**WORK TO BE COMPLETED**
In the material below, find the line that contains "width=463, height=193. pos(104,98)" and the line that contains "Add a new row", then write out exactly those two lines and everything between them.

**DATA**
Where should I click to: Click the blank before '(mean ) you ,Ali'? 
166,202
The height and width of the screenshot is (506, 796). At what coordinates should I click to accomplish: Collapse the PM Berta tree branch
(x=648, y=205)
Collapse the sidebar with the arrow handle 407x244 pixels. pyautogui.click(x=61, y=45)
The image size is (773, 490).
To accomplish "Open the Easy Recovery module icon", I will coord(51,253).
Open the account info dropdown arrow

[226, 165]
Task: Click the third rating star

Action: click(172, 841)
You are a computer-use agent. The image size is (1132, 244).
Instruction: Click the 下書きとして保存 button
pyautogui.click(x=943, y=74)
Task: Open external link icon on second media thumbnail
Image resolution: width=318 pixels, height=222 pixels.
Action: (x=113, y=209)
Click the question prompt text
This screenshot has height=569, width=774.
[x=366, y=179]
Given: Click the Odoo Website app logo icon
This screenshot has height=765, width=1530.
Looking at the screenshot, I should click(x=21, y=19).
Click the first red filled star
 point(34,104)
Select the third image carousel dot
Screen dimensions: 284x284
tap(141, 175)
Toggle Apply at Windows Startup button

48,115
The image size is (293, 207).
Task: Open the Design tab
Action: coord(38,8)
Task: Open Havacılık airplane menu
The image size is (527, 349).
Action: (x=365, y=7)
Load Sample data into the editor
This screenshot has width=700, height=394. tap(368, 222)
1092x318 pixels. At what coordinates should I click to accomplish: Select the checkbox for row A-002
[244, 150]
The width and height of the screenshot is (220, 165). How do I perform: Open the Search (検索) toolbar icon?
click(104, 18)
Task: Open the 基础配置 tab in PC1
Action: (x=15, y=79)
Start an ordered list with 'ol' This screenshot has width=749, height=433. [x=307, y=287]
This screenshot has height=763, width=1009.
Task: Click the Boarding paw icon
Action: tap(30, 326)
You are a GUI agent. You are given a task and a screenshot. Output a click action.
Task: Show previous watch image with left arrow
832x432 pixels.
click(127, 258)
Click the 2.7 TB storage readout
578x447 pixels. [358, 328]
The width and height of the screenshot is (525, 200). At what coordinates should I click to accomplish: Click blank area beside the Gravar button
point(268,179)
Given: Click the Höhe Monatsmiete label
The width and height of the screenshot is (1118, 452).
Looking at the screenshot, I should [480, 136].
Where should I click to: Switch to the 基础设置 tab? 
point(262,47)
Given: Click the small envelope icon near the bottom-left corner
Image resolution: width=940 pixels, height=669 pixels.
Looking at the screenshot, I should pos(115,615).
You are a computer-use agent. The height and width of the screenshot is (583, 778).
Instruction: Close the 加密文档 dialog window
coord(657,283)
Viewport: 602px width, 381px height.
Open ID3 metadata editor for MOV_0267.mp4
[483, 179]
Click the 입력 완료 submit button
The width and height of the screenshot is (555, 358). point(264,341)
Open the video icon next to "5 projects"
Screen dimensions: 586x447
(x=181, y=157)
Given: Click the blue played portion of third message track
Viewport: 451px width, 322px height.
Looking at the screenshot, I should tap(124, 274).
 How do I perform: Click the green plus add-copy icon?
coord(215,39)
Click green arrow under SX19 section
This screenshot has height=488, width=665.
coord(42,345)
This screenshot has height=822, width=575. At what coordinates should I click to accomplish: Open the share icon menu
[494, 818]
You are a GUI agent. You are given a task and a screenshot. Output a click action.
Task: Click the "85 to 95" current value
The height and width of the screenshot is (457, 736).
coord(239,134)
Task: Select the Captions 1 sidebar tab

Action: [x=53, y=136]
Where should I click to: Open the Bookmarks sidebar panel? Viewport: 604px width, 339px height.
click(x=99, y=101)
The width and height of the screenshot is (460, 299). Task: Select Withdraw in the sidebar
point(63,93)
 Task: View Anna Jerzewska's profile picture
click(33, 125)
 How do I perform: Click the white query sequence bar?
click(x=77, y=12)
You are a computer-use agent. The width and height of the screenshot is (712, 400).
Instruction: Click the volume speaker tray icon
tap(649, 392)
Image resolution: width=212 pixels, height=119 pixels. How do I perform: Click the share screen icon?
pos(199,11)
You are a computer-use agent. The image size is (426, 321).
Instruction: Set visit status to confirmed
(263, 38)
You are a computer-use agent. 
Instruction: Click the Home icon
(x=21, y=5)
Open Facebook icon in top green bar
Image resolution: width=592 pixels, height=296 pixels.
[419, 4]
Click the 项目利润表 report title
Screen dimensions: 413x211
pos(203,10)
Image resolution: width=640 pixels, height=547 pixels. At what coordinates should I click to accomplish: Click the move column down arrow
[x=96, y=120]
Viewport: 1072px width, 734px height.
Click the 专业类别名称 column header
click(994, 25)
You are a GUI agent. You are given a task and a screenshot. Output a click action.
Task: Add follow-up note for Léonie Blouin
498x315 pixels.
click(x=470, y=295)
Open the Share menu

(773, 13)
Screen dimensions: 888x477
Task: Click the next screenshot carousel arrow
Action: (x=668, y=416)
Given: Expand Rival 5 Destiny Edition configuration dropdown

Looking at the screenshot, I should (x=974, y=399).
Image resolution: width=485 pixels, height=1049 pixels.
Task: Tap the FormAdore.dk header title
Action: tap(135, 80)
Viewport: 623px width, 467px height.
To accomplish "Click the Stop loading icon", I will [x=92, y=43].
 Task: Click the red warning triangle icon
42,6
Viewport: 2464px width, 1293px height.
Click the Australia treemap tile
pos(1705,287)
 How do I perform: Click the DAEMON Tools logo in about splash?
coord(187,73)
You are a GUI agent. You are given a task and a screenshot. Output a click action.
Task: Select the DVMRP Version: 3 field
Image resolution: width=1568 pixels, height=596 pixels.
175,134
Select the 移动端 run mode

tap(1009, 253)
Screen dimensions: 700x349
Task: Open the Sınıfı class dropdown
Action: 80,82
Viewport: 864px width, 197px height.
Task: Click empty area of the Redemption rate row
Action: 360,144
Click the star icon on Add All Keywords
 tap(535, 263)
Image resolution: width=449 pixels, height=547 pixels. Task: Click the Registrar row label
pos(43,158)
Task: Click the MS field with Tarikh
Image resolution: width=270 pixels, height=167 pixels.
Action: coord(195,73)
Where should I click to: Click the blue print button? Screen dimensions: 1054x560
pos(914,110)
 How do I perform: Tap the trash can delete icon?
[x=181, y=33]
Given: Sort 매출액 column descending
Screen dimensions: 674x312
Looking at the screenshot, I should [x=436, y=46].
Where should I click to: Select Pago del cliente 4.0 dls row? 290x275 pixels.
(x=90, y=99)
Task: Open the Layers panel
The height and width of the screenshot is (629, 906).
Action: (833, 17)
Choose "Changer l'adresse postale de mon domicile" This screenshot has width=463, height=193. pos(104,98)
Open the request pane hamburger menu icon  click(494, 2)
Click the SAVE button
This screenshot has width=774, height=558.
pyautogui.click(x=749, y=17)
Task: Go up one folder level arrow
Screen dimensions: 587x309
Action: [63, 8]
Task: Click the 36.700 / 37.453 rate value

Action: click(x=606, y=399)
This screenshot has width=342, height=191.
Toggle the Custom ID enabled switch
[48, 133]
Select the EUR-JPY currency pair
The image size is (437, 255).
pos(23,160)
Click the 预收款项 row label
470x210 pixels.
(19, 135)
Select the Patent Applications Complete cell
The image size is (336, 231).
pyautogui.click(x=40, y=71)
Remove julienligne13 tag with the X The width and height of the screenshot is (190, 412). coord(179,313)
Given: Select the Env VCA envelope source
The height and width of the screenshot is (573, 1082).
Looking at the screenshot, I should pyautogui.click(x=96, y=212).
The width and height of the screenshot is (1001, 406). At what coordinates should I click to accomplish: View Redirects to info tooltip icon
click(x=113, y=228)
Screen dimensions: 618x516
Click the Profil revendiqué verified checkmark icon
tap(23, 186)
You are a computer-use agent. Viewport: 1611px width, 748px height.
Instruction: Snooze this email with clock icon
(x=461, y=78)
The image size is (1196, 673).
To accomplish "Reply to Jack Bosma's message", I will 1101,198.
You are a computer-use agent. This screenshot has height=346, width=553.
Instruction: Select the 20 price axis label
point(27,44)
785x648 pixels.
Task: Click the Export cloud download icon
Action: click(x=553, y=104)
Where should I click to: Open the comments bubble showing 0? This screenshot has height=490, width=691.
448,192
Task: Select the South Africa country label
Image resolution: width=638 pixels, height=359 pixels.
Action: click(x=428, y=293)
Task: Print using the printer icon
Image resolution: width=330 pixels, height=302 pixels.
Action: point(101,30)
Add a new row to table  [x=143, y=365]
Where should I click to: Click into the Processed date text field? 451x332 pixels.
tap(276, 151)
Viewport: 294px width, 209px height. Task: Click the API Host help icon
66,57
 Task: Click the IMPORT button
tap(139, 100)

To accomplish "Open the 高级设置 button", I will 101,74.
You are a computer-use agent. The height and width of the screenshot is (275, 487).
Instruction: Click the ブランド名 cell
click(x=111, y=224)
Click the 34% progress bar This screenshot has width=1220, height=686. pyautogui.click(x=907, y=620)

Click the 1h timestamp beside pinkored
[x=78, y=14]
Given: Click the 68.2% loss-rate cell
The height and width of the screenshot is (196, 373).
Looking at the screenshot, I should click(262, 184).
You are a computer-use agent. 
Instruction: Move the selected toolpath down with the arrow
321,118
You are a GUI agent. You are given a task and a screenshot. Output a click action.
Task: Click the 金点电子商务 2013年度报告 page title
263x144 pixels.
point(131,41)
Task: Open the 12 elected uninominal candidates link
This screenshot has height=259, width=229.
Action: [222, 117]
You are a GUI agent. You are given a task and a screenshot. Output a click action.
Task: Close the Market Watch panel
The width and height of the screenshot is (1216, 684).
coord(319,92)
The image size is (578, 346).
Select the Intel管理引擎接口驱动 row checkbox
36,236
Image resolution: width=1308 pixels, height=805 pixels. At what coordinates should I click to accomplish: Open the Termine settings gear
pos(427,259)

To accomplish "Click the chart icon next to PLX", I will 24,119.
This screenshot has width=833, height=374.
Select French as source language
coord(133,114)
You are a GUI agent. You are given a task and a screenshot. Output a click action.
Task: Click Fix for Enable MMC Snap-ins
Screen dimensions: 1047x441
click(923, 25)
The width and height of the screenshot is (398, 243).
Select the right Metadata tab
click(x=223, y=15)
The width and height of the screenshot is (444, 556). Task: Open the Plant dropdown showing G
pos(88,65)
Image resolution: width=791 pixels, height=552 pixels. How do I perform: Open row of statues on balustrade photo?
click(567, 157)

**PROBLEM SOLUTION**
Choose "Changer l'adresse postale de mon domicile" This screenshot has width=463, height=193. pos(104,98)
Open the request pane hamburger menu icon  click(494, 2)
Click the SAVE button
This screenshot has width=774, height=558.
pyautogui.click(x=749, y=17)
Task: Go up one folder level arrow
Screen dimensions: 587x309
Action: [63, 8]
Task: Click the 36.700 / 37.453 rate value

Action: click(x=606, y=399)
This screenshot has width=342, height=191.
Toggle the Custom ID enabled switch
[48, 133]
Select the EUR-JPY currency pair
The image size is (437, 255).
pos(23,160)
Click the 预收款项 row label
470x210 pixels.
(19, 135)
Select the Patent Applications Complete cell
The image size is (336, 231).
pyautogui.click(x=40, y=71)
Remove julienligne13 tag with the X The width and height of the screenshot is (190, 412). coord(179,313)
Given: Select the Env VCA envelope source
The height and width of the screenshot is (573, 1082).
Looking at the screenshot, I should pyautogui.click(x=96, y=212).
The width and height of the screenshot is (1001, 406). At what coordinates should I click to accomplish: View Redirects to info tooltip icon
click(x=113, y=228)
Screen dimensions: 618x516
Click the Profil revendiqué verified checkmark icon
tap(23, 186)
You are a computer-use agent. Viewport: 1611px width, 748px height.
Instruction: Snooze this email with clock icon
(x=461, y=78)
The image size is (1196, 673).
To accomplish "Reply to Jack Bosma's message", I will 1101,198.
You are a computer-use agent. This screenshot has height=346, width=553.
Instruction: Select the 20 price axis label
point(27,44)
785x648 pixels.
Task: Click the Export cloud download icon
Action: click(x=553, y=104)
Where should I click to: Open the comments bubble showing 0? This screenshot has height=490, width=691.
448,192
Task: Select the South Africa country label
Image resolution: width=638 pixels, height=359 pixels.
Action: click(x=428, y=293)
Task: Print using the printer icon
Image resolution: width=330 pixels, height=302 pixels.
Action: point(101,30)
Add a new row to table  [x=143, y=365]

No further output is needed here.